09:24:13.100379 lo    In  IP6 (flowlabel 0x541a0, hlim 64, next-header TCP (6) payload length: 32) ::1.8080 > ::1.42542: Flags [.], cksum 0x0028 (incorrect -> 0x7144), ack 259, win 510, options [nop,nop,TS val 963065885 ecr 963065885], length 0
09:24:13.225339 lo    In  IP6 (flowlabel 0x541a0, hlim 64, next-header TCP (6) payload length: 32800) ::1.8080 > ::1.42542: Flags [P.], cksum 0x8028 (incorrect -> 0x23cb), seq 1:32769, ack 259, win 512, options [nop,nop,TS val 963066010 ecr 963065885], length 32768: HTTP, length: 32768
        HTTP/1.1 200 OK
        Content-Type: text/plain; version=0.0.4
        Date: Mon, 11 Oct 2021 07:24:13 GMT
        Connection: close
        Transfer-Encoding: chunked

Protobuf definitely offers smaller network traffic, as number of data transferred varies between 3-7 times less from quick testing in favor of protobuf. I've seen #498 issue, but I couldn't find anything related to this issue. Possibly protobuf encoding is also more CPU efficient?

Why is this needed:

To make KSM consume less resources and to make it more aligned with core Kubernetes components.

Additional context

Discovered as part of work on https://github.com/newrelic/nri-kubernetes/issues/234.

Serializator commented 2 years ago

DISCLAIMER; I do not mean to bash on the code which is written or on the person who wrote the code. It is only meant as "what should be done to allow for an "easier" path of implementing Protocol Buffers" and not in any way as criticism.

(metricshandler.MetricsHandler).ServeHTTP is responsible for serving HTTP requests for metrics. Though metricshandler.MetricsHandler is not only responsible for writing metrics to the response (to be a bit more specific than "serving HTTP requests") but as well for sharding and applying compression (GZIP).

https://github.com/kubernetes/kube-state-metrics/blob/master/pkg/metricshandler/metrics_handler.go

I think this does too much and should be refactored before even trying to implement Protocol Buffers.

Sharding should be refactored outside of the HTTP handler, such that the HTTP handler is only aware of the metrics that should be written.
GZIP compression should be "decorated" onto the the HTTP handler or http.ResponseWriter before or after it is passed into (metricshandler.MetricsHandler).ServeHTTP, thus taking away the responsibility of applying compression away from the HTTP handler.

Though this goes further into (metricsstore.MetricsWriter).WriteAll which makes assumptions about the data format as well by manually writing \n to the response after the "HELP" of a metric.

https://github.com/kubernetes/kube-state-metrics/blob/master/pkg/metrics_store/metrics_writer.go#L61-L69

In metricsstore.MetricsStore the metrics are already kept as a multi-dimensional byte array ([][]byte). Though I don't know whether this is a problem for implementing Protocol Buffers or not.
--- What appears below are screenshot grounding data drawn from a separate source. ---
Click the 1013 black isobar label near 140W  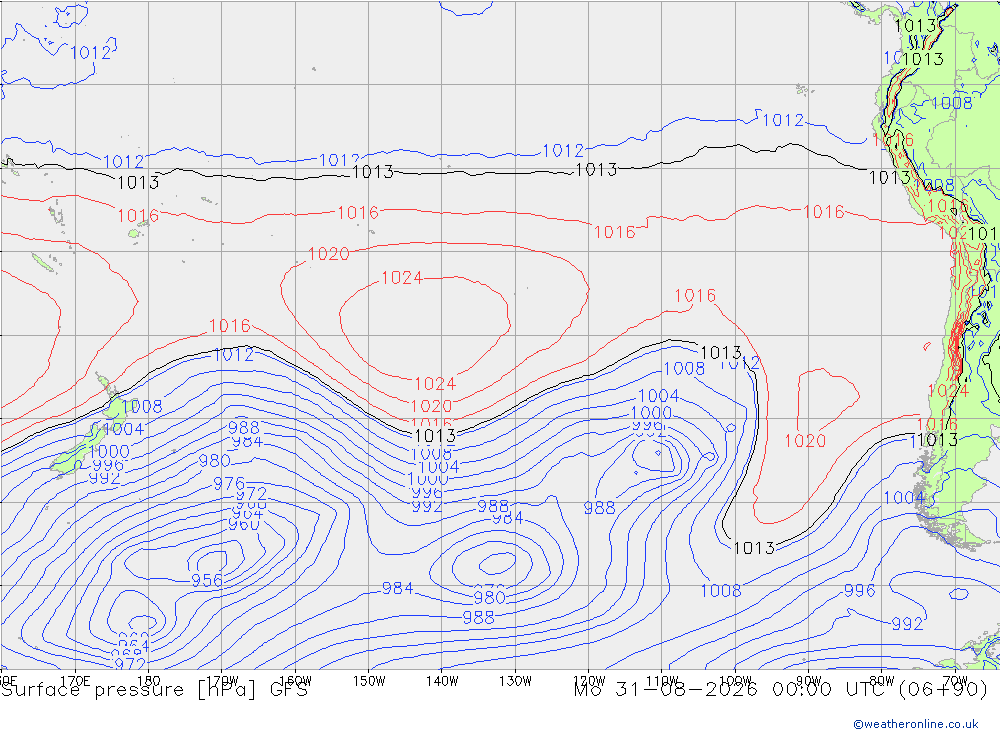click(x=435, y=436)
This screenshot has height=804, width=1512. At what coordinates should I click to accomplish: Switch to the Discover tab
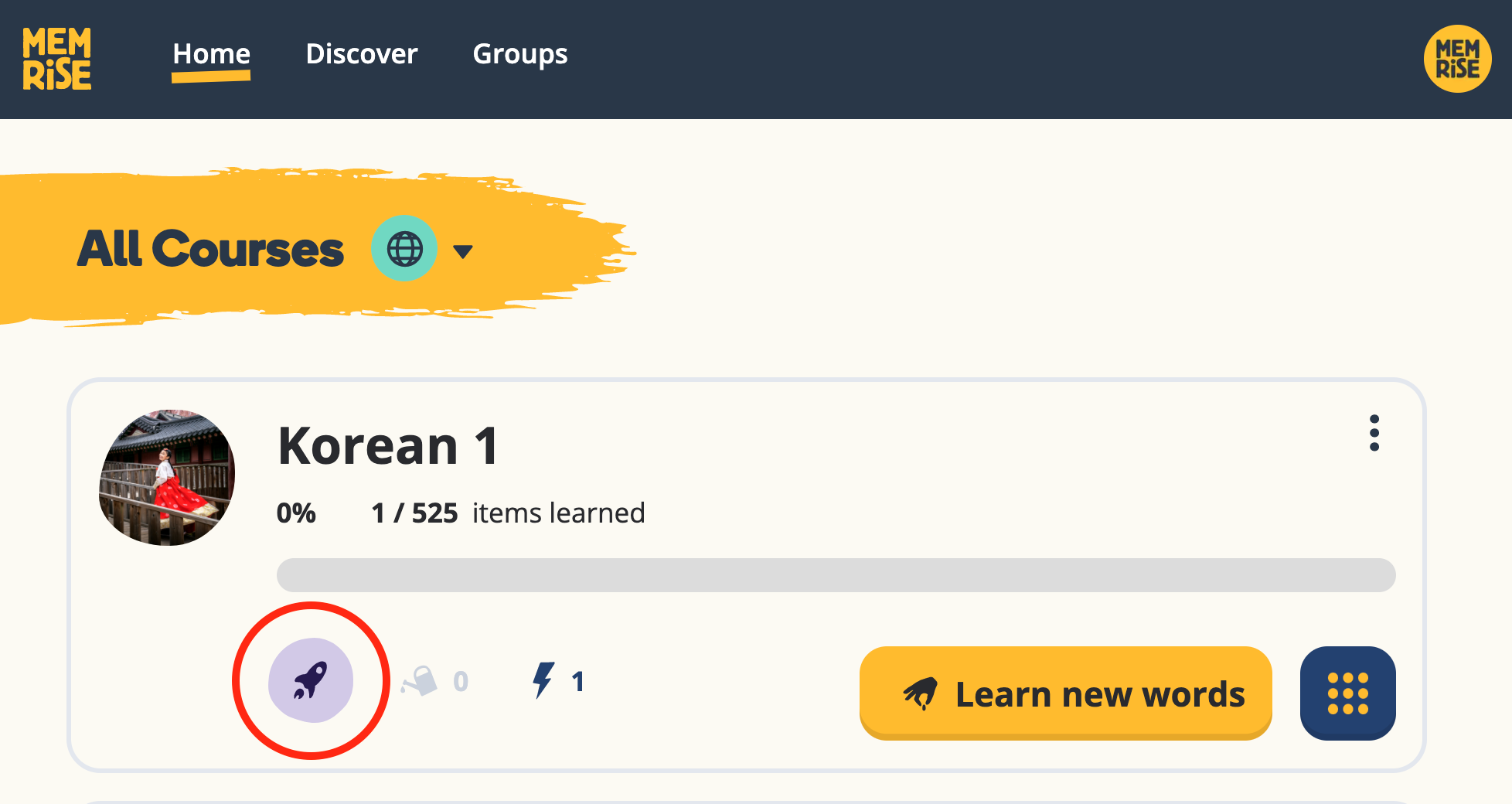point(362,54)
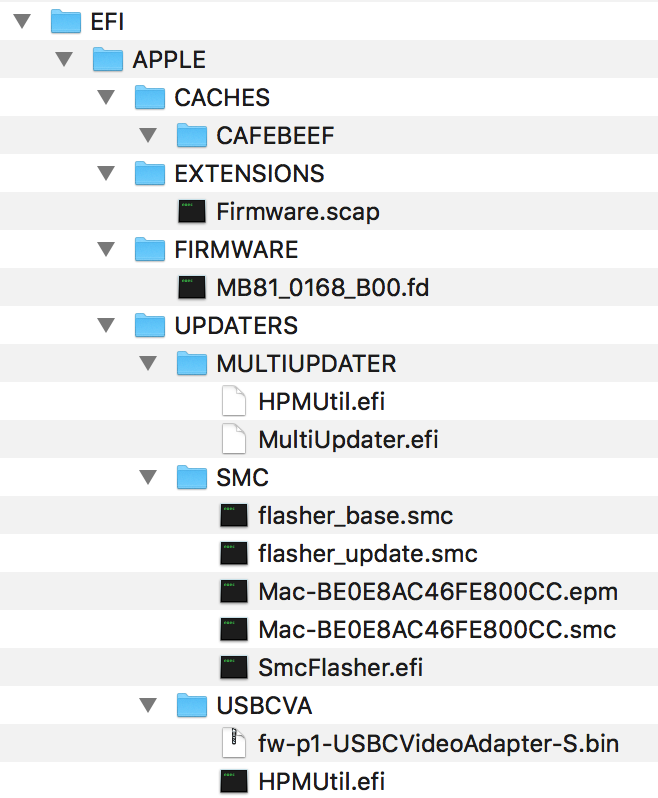Screen dimensions: 658x798
Task: Click the CAFEBEEF folder icon
Action: 191,136
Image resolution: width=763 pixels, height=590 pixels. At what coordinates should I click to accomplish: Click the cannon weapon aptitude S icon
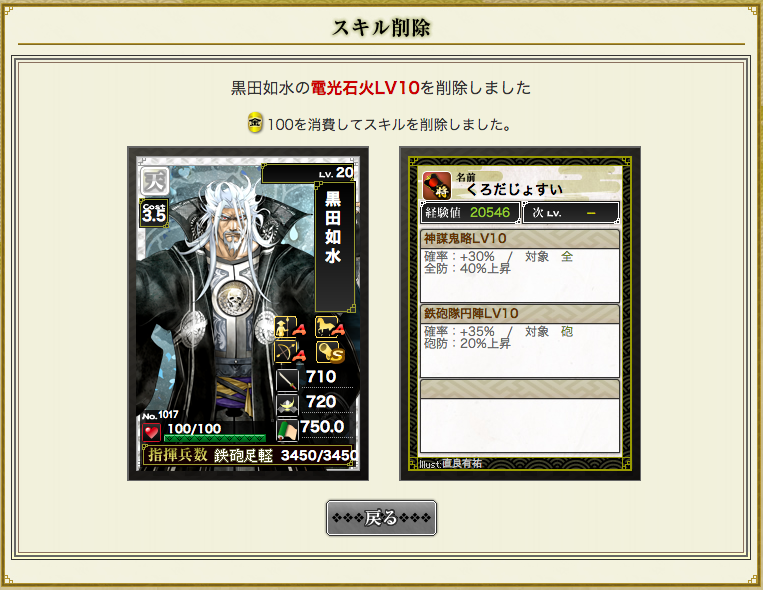[330, 352]
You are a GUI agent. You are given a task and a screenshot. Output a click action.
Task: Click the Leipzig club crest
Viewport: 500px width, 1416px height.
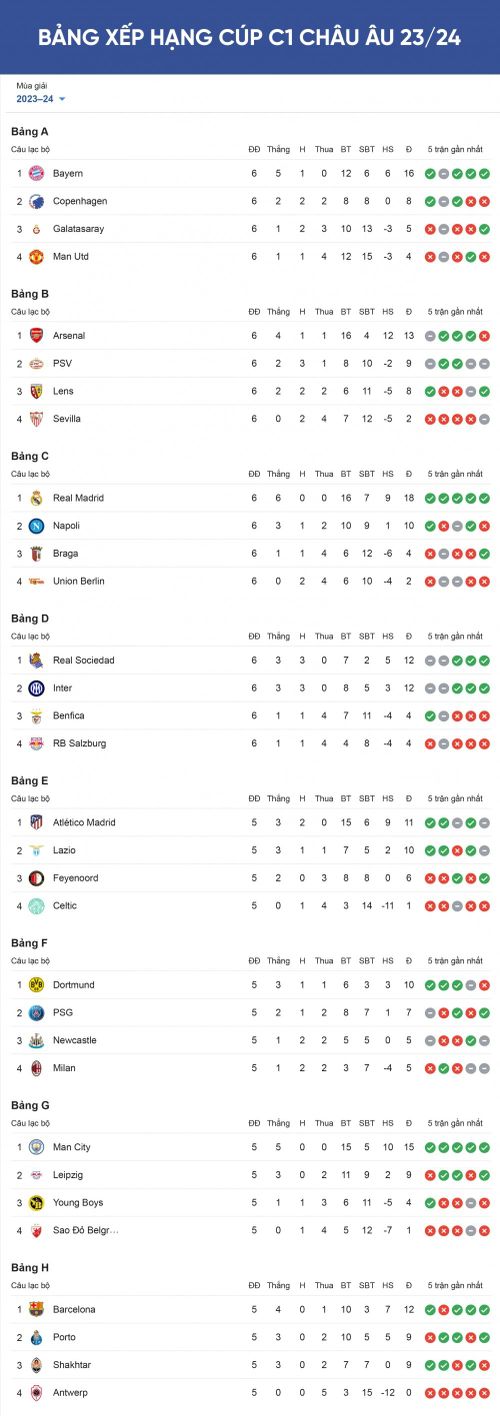tap(36, 1175)
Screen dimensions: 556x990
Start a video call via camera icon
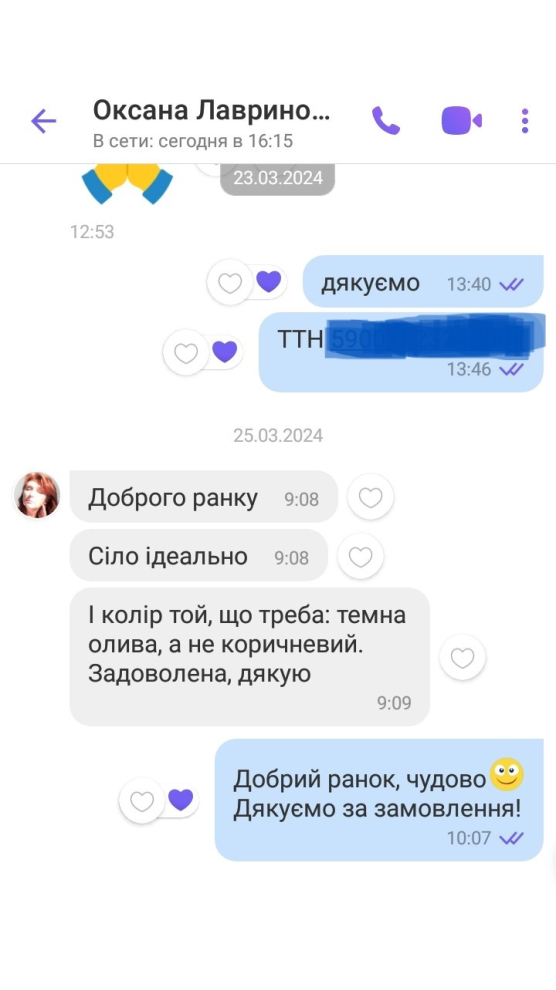(x=461, y=120)
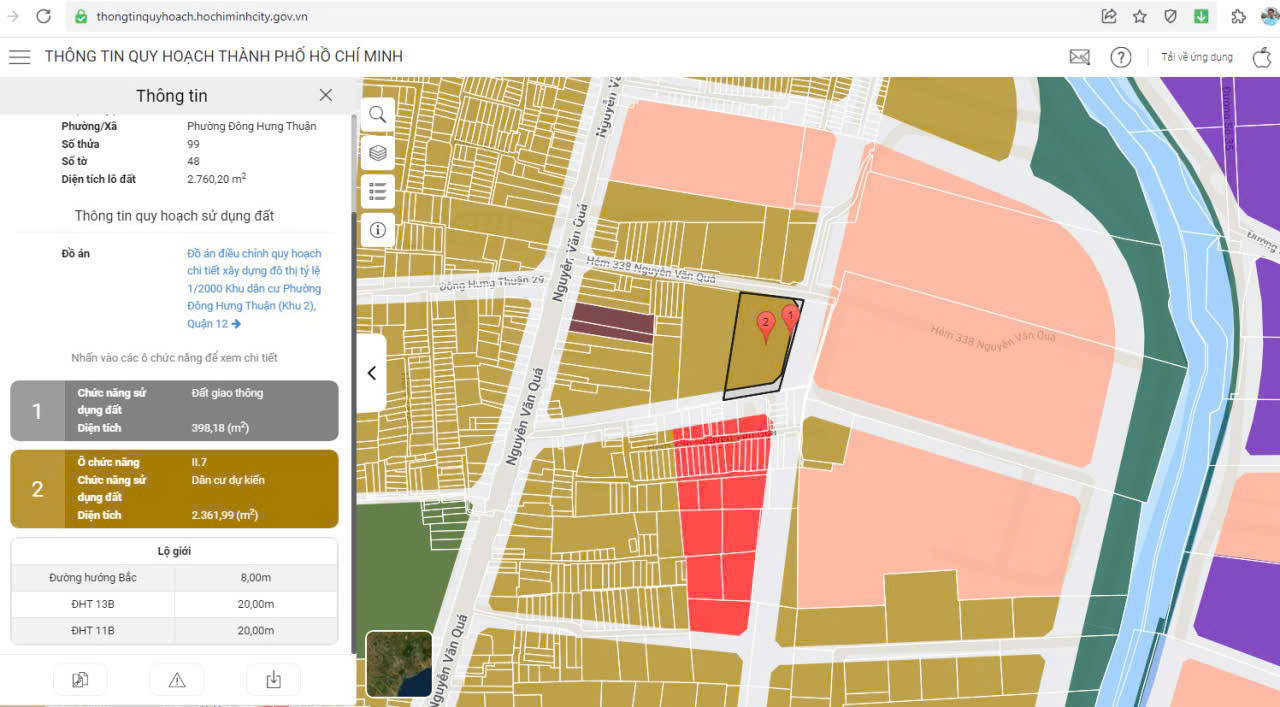Close the Thông tin panel
The height and width of the screenshot is (707, 1280).
click(x=325, y=95)
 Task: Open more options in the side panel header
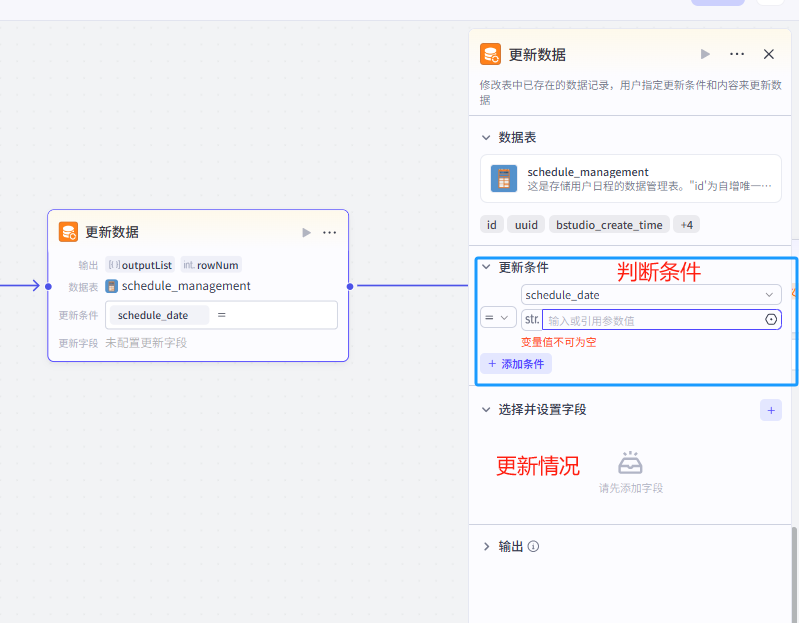[737, 55]
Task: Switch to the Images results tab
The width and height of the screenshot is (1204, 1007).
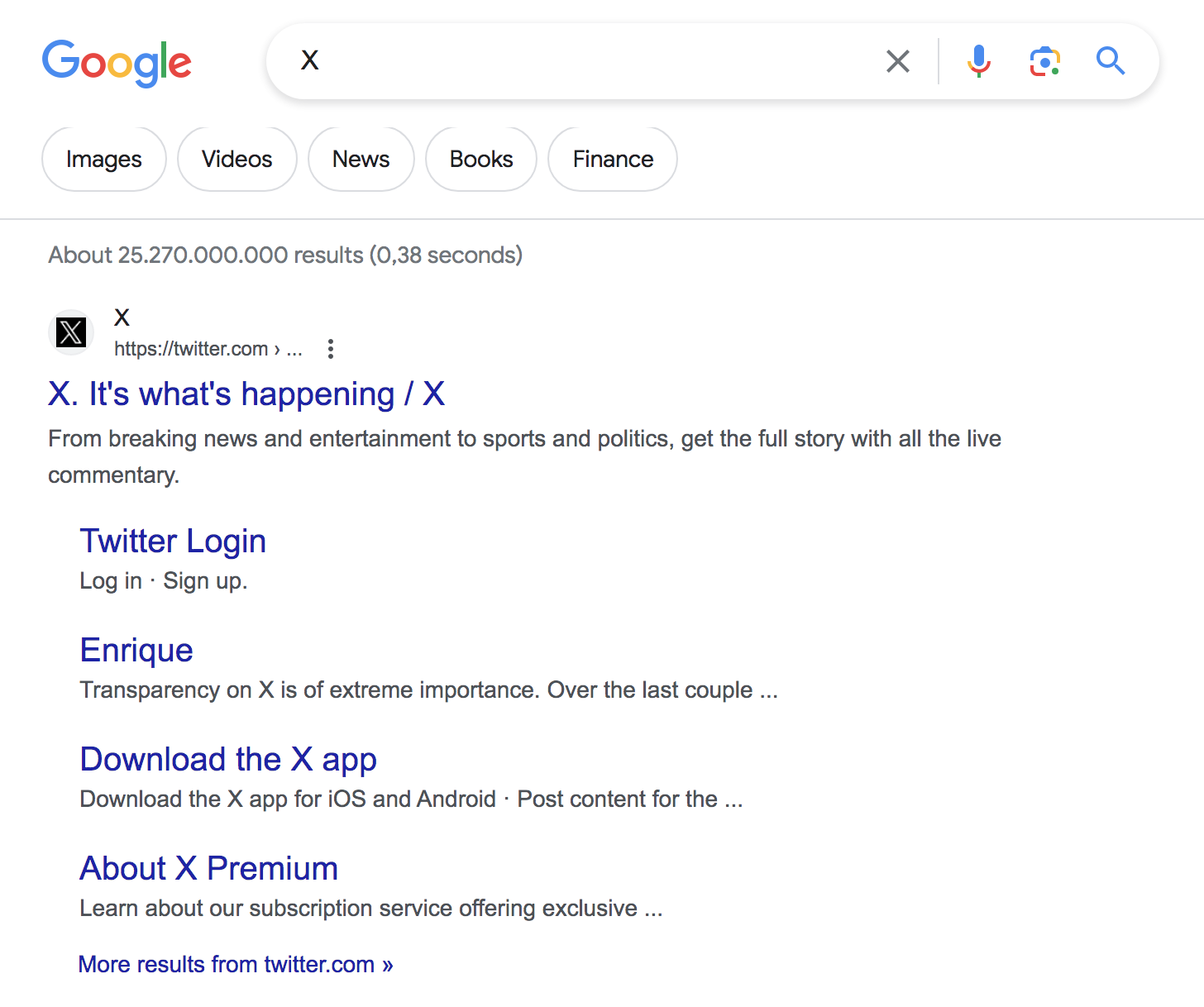Action: (x=103, y=159)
https://github.com/kubernetes/kube-state-metrics/blob/master/pkg/metrics_store/metrics_store.go#L39

//cc @fpetkovski what do you think? In terms of the specific arguments I made about the code that should be refactored but as well about the approach of doing a refactor before implementing Protocol Buffers to keep it small and manageable.

A refactor would not only be about separating responsibilities but also be a bit of thinking ahead in terms of what abstractions to put in place to allow for easier implementation of Protocol Buffers in the future (or other formats for that matter).

Serializator commented 2 years ago

I asked this in Slack as well but will ask it on here too simply so that everything and every question / answer is kept within the issue and doesn't get lost 👍🏼

I was thinking / prototyping a bit to implement Protocol Buffers in KSM and a simple question arose with maybe a simple answer but I don't know.

Why hasn't KSM used the Go client library by Prometheus to implement its metrics? The question arose because the client seems to already support Protocol Buffers.

https://kubernetes.slack.com/archives/CJJ529RUY/p1640638803044600

invidian commented 2 years ago

Thanks for looking into it @Serializator!

Why hasn't KSM used the Go client library by Prometheus to implement its metrics?

I forgot to mention that in the opening post. I think that would definitely be a preferable solution for this issue!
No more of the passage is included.